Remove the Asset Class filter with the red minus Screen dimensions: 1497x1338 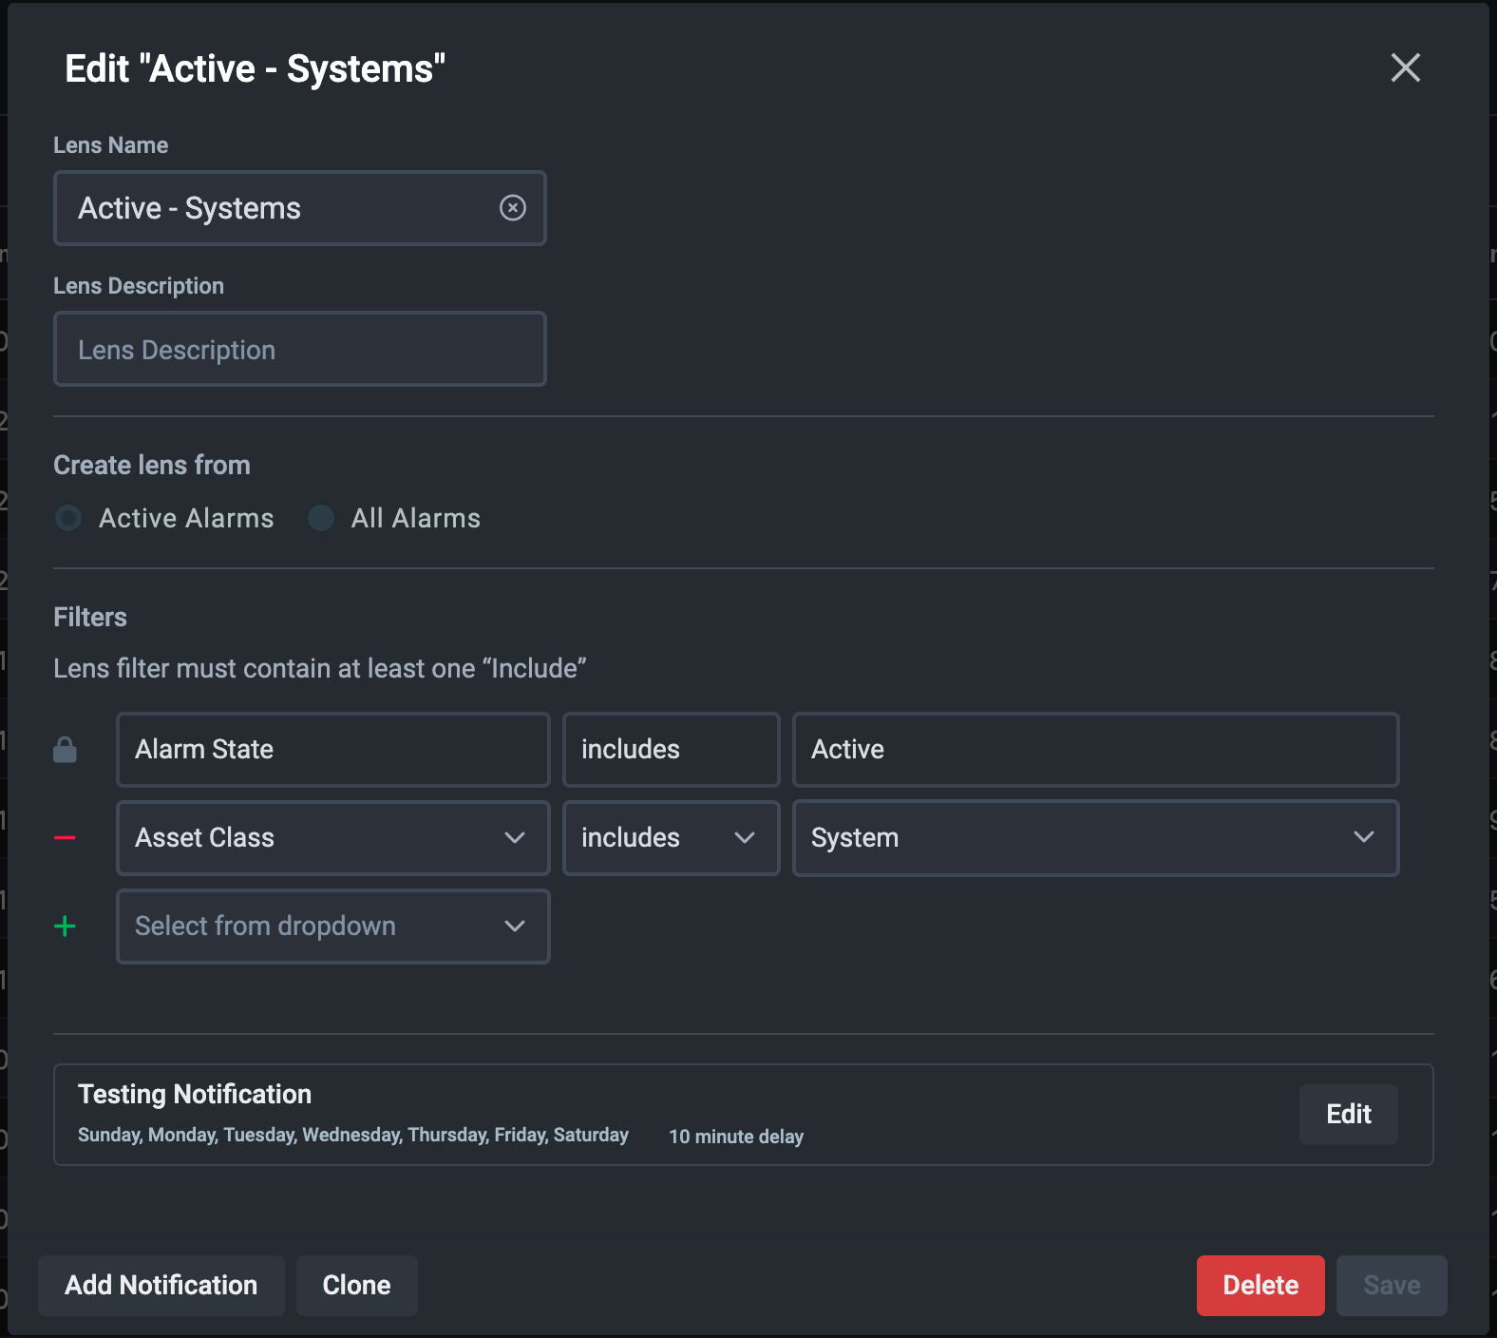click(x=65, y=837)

_____

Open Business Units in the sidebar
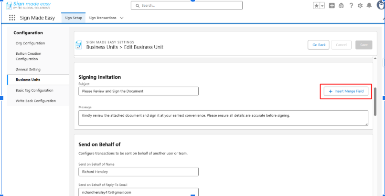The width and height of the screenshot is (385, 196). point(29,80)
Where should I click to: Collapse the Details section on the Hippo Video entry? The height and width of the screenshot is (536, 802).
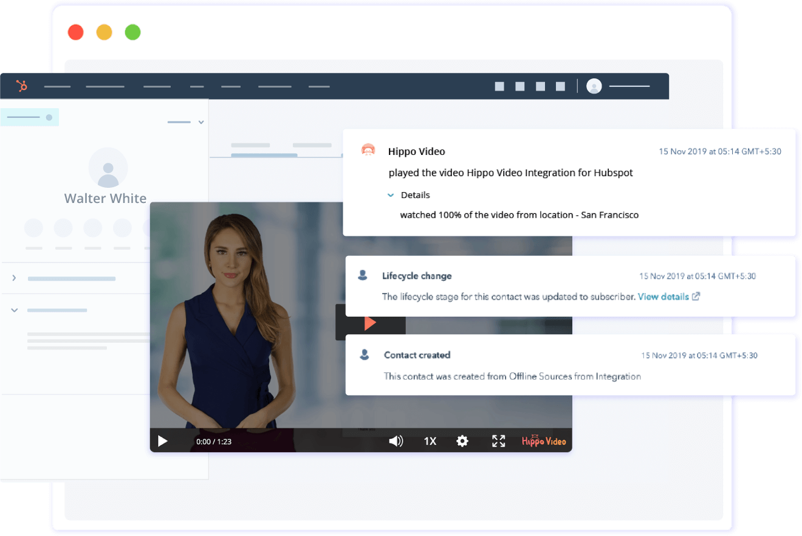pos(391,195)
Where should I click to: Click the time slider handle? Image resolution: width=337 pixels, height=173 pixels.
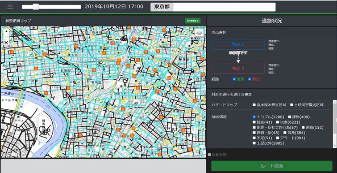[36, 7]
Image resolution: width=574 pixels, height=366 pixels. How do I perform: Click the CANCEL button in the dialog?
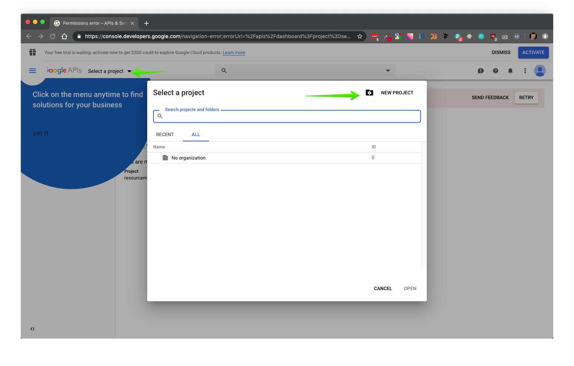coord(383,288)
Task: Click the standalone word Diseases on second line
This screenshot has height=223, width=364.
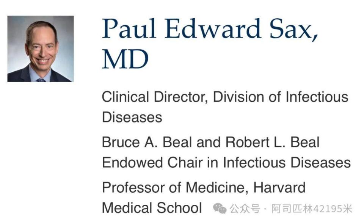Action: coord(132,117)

_____

▶ Your task:
From the material above, reproduce only what runs from the line holding "Open Business Units in the sidebar" down to the line holding "Task: Click the", both included, pictures excluded.

▶ Answer to this task:
Open Business Units in the sidebar
The width and height of the screenshot is (385, 196). point(29,80)
Where should I click to: Collapse the Details section on the Hippo Video entry? The height and width of the screenshot is (536, 802).
pos(391,195)
Where should I click to: Click the time slider handle? Image resolution: width=337 pixels, height=173 pixels.
[36, 7]
Image resolution: width=574 pixels, height=366 pixels. How do I perform: Click the CANCEL button in the dialog?
coord(383,288)
Task: Click the standalone word Diseases on second line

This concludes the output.